Fenrir sorriu, um gesto que não alcançava seus olhos.
- Sobreviver é para os ômegas. Você não vai sobreviver, Lyra. Você será forjada. Você será o fio da minha vingança, a tempestade que Kael conjurou sem saber. Eu te ofereço o caminho, a agonia para te converter no que o destino não te permitiu ser.
- O que... o que eu tenho que fazer?
- Esqueça a lua, a alcateia, a misericórdia - disse Fenrir. Sua voz ficou mais forte, quase um comando ritualístico. - Você renunciará a tudo o que você foi. Usaremos o veneno da rejeição como o combustível da sua nova magia. Mas será um tormento que fará a dor de Kael parecer o arranhão de um filhote. Se você falhar, se você se render à dor, você morrerá e sua alma será consumida pela própria alcateia. Você aceita o preço?
Lyra pensou em Kael, na frieza em seus olhos cinzentos, na humilhação diante do Conselho. A dor interna era uma promessa: se ela voltasse a ver aquele homem sem poder, morreria na hora.
- Eu aceito o tormento.
Fenrir assentiu com uma satisfação quase macabra. Ergueu seu bastão de osso e o cravou na terra ao lado de Lyra.
- Então, Luna Quebrada. Que comece a forja.
Fenrir começou a cantar. Não era uma melodia, mas uma série de estalidos, assobios e rosnados em uma língua que Lyra nunca tinha ouvido. O ar esfriou drasticamente. O cheiro de ferro tornou-se esmagador.
Da terra, onde o bastão havia sido cravado, brotaram raízes negras e retorcidas, envoltas em uma geada violenta. Essas raízes rastejaram, buscando o corpo de Lyra. Fenrir não a ajudou; apenas observou com os olhos âmbar fixos.
As raízes se enrolaram ao redor dos pulsos e tornozelos de Lyra, e depois ao redor de seu torso. Não a seguraram com força bruta, mas com uma magia de confinamento. Seu corpo se levantou levemente do chão.
- O veneno deve ser extraído - explicou Fenrir sem parar de cantar. - Sua alma está contaminada com a maldição do Alfa. Mas sua nova magia é forte, Lyra. Nós a usaremos para queimar essa maldição.
Uma das raízes, mais fina e afiada, deslizou em direção ao seu peito. Lyra sentiu um terror instintivo.
- Isso vai doer mais do que a rejeição - prometeu Fenrir.
A raiz se cravou bem onde o laço de companheirismo havia sido arrancado, em seu coração.
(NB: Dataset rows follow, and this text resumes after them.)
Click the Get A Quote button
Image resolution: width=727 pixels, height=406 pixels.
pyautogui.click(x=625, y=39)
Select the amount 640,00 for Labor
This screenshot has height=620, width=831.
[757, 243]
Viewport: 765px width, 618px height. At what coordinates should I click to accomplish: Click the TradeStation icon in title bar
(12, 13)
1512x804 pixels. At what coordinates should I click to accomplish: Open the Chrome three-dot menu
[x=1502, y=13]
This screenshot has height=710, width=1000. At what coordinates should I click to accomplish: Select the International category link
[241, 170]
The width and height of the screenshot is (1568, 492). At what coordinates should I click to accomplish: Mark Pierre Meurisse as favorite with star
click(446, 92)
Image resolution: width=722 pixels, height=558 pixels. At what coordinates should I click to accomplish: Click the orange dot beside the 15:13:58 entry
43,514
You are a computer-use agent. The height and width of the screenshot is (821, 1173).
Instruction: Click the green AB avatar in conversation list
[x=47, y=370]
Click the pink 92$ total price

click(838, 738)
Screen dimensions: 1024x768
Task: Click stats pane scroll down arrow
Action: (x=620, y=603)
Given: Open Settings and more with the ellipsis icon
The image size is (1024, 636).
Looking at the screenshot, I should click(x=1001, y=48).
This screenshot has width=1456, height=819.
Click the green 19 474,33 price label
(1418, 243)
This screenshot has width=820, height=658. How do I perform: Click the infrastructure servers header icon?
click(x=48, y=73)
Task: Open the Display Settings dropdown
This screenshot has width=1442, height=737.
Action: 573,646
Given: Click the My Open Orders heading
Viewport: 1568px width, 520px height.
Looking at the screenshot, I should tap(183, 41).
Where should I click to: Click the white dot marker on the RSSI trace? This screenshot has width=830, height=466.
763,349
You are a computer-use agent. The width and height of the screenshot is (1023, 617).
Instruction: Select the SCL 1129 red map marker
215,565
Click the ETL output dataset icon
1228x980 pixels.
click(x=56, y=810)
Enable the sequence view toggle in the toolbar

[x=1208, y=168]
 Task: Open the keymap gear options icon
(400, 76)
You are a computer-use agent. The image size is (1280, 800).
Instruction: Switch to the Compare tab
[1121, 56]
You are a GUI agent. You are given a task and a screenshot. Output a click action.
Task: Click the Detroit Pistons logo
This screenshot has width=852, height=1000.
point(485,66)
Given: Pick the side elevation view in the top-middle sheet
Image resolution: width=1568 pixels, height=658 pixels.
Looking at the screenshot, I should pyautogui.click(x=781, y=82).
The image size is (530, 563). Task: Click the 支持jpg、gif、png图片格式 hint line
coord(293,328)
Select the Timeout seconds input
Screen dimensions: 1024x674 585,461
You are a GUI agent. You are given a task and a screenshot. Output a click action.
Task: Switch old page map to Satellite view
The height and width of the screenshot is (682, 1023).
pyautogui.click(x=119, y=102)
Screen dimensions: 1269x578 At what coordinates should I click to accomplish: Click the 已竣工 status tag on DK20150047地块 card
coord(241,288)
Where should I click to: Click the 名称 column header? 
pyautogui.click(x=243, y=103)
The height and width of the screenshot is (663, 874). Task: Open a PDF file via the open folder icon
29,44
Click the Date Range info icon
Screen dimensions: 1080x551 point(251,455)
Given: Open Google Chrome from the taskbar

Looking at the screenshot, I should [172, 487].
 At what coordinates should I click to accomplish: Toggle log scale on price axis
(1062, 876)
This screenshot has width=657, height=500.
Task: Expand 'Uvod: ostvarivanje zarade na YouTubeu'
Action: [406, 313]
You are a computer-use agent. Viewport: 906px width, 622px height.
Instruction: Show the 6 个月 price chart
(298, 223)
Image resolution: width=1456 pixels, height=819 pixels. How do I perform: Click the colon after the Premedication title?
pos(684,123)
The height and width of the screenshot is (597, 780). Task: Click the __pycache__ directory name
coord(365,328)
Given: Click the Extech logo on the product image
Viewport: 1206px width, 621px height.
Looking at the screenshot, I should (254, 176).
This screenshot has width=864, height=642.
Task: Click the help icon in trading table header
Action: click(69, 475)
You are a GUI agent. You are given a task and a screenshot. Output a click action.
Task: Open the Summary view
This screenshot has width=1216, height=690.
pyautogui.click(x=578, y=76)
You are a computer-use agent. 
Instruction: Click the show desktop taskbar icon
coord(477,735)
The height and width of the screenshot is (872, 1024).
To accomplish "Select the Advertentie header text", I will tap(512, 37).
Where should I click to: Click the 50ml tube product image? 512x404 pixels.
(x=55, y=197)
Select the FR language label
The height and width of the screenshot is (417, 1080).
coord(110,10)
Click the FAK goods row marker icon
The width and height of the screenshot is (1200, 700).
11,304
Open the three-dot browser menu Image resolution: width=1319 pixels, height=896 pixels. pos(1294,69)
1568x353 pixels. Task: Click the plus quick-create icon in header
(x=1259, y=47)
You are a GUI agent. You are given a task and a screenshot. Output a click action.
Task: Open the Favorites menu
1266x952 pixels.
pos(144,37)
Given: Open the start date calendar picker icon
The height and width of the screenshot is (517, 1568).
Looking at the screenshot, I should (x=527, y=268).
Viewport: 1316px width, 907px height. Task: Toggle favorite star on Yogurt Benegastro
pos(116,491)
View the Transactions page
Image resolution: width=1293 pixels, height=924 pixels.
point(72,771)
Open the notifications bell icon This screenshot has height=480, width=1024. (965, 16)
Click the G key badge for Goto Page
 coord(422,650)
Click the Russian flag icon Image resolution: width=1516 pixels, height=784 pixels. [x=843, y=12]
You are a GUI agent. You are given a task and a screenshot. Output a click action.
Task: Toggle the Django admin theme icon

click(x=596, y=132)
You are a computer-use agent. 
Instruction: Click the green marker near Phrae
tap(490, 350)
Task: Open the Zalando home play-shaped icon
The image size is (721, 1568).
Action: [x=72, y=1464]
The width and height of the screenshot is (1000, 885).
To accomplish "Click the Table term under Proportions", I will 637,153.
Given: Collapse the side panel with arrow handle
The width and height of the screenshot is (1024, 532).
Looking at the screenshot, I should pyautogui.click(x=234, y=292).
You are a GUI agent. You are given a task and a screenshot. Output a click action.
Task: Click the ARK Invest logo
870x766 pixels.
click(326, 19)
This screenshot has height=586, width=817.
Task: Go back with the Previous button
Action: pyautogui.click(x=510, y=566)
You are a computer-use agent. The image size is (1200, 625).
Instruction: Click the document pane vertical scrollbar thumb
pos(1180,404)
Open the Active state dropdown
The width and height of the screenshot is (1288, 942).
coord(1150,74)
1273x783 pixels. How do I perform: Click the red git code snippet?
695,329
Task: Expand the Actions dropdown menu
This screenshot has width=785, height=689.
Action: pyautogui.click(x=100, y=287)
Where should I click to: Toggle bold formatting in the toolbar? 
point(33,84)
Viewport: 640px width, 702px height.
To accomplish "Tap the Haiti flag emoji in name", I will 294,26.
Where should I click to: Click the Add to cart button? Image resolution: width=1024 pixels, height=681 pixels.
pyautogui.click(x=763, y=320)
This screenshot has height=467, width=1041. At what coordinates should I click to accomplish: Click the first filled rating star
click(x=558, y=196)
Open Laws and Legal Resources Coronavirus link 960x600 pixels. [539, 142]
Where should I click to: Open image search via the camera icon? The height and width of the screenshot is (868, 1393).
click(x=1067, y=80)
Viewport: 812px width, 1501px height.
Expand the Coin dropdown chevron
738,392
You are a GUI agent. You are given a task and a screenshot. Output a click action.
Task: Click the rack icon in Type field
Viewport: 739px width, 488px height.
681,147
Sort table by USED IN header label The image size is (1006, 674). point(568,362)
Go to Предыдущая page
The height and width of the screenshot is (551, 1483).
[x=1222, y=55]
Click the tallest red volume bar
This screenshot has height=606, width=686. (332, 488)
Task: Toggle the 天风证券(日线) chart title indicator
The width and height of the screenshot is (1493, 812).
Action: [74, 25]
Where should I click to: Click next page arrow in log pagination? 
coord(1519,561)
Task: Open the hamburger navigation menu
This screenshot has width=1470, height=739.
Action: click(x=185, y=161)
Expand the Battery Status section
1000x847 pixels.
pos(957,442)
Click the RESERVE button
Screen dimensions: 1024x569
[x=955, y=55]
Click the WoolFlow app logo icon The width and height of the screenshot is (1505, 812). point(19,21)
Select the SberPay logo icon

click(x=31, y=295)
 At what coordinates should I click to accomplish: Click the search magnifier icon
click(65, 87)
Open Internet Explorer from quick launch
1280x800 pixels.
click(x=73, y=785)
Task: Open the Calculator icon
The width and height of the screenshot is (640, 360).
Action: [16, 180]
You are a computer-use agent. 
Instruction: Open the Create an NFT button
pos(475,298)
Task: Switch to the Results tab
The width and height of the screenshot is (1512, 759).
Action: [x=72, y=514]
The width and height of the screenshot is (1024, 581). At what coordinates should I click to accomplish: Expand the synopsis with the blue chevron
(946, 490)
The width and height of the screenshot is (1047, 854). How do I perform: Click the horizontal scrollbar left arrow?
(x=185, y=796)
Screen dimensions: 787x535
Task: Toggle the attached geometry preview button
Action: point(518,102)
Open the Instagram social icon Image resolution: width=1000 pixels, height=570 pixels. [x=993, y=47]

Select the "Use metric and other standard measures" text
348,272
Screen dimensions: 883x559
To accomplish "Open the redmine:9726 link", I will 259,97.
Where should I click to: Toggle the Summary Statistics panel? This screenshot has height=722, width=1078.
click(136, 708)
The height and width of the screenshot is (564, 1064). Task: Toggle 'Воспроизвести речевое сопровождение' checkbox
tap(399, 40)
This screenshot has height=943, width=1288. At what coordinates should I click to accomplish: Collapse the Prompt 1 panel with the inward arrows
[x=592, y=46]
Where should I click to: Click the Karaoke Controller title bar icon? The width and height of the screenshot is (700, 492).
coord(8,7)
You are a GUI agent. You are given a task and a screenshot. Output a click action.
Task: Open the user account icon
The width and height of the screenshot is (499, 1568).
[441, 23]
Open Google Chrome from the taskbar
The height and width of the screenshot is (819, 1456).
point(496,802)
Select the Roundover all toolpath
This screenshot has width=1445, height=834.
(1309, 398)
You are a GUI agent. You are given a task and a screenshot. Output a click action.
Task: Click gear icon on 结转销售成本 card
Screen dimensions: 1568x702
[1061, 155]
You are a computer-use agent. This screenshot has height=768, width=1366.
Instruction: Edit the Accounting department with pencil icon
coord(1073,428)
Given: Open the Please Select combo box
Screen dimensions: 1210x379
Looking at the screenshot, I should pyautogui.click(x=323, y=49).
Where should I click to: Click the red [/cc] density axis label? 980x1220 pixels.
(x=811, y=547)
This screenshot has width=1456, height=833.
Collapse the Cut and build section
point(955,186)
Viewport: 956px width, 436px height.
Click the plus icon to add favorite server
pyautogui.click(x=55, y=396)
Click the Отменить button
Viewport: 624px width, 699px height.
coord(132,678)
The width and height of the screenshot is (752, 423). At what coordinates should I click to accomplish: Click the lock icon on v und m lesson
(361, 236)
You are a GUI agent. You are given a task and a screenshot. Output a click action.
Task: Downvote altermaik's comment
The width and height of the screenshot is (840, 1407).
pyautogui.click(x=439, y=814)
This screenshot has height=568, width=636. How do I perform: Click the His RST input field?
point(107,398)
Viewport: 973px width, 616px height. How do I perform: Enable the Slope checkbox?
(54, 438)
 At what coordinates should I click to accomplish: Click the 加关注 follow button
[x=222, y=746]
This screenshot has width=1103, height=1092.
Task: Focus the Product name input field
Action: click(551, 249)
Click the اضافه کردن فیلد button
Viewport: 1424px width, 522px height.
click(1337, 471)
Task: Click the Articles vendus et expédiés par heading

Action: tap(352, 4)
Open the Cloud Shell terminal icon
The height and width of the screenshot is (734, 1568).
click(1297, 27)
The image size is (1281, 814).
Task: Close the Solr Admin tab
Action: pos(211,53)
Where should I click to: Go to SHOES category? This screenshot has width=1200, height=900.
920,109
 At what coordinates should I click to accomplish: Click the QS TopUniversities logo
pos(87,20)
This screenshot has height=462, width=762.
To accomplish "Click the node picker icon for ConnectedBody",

Um grito silencioso de agonia escapou de Lyra. Ela não conseguiu emitir som; a dor era tão absoluta que engoliu o ar e a voz. O frio prateado de sua própria magia se acendeu, e ela se viu lutando não só contra a dor, mas contra a força primordial das raízes de Fenrir.
Fenrir sorriu novamente, enquanto a luz prateada e a escuridão das raízes se confrontavam sobre o corpo de Lyra, em uma batalha por sua alma.
- É assim que a fraqueza se transforma em força. Lembre-se desta dor, Luna Quebrada. Faça-a sua. Converta a rejeição no fogo que consumirá o mundo de Kael. Se você sobreviver a esta noite, você será a Tempestade que ele não viu chegar.
A noite se fechou sobre Lyra, afogada no tormento e no primeiro juramento de vingança que fez o chão tremer sob a Alcateia da Sombra, a quilômetros de distância. Lyra já não era a ômega rejeitada. Era a forja.
A Luna Quebrada havia encontrado seu ferreiro.